There is no free lunch with an inverter! You have to be able to recharge the batteries, and that can take hours and hours depending on the charger. The area between 50 and 85 percent is the real workhorse area once you leave shore power, as the area from 85 to 100 takes extended charge time to complete as amps accepted by the batteries tapers off. So in the attached spread sheet you have around 150 amp hours to really work with in the field, which is very little. You need an amp hour gauge and a lot more battery. I have 780 amp hours in my boat and can run about three days without charging by tightly managing usage, with refrigeration being my biggest user. The boat has a 140 amp alt and smart regulator on one of the engines just for the house bank, and the Heart West Marine 1500 inverter has a 75 amp 4 stage charger.

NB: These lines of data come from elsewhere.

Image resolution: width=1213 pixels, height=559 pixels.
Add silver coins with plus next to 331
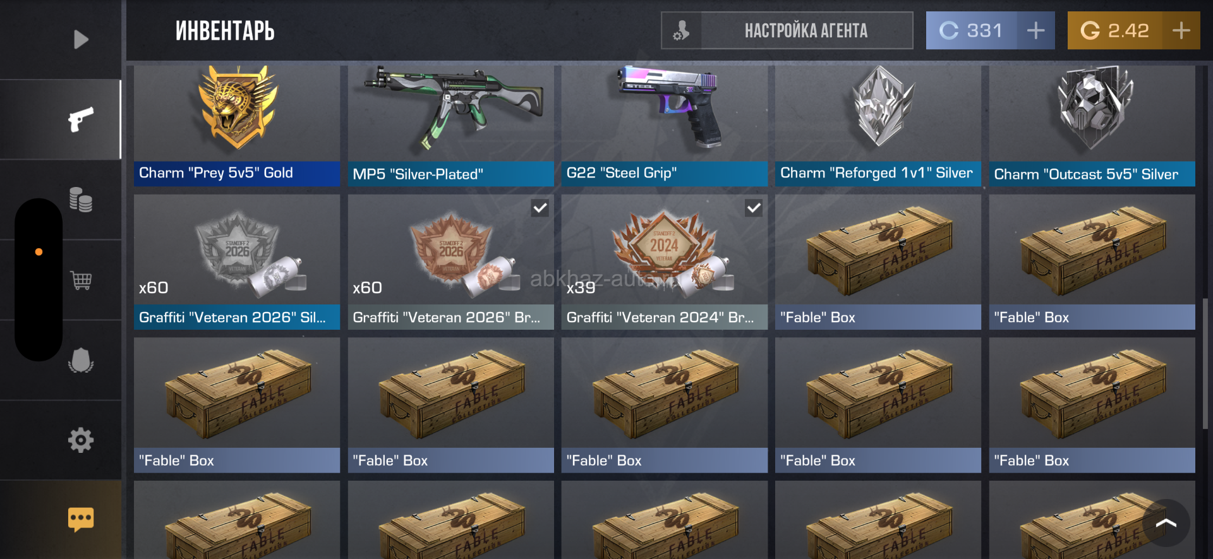1035,30
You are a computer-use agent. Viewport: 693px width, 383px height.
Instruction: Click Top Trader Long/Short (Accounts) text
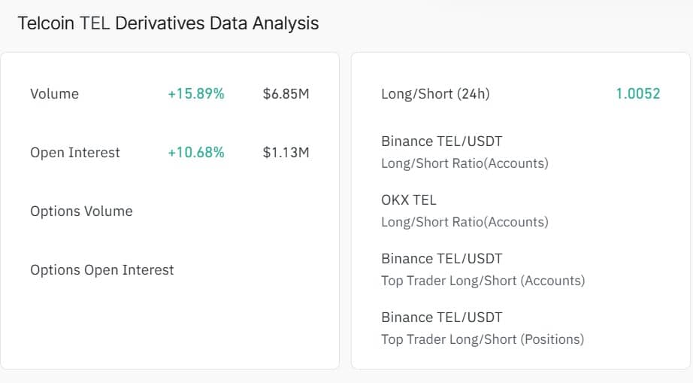[483, 281]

In the trailer I have it setup with a Honda eu1000i that powers the converter and will charge at around 40 amps. On the other side of the batteries is a Heart Freedom 10 inverter/charger that can power hair dryers and microwaves that the Honda will not. So I can dry camp and have full sat receiver and HD TV running on the inverter, and still take down the little Honda to cool and refuel before bringing it back online.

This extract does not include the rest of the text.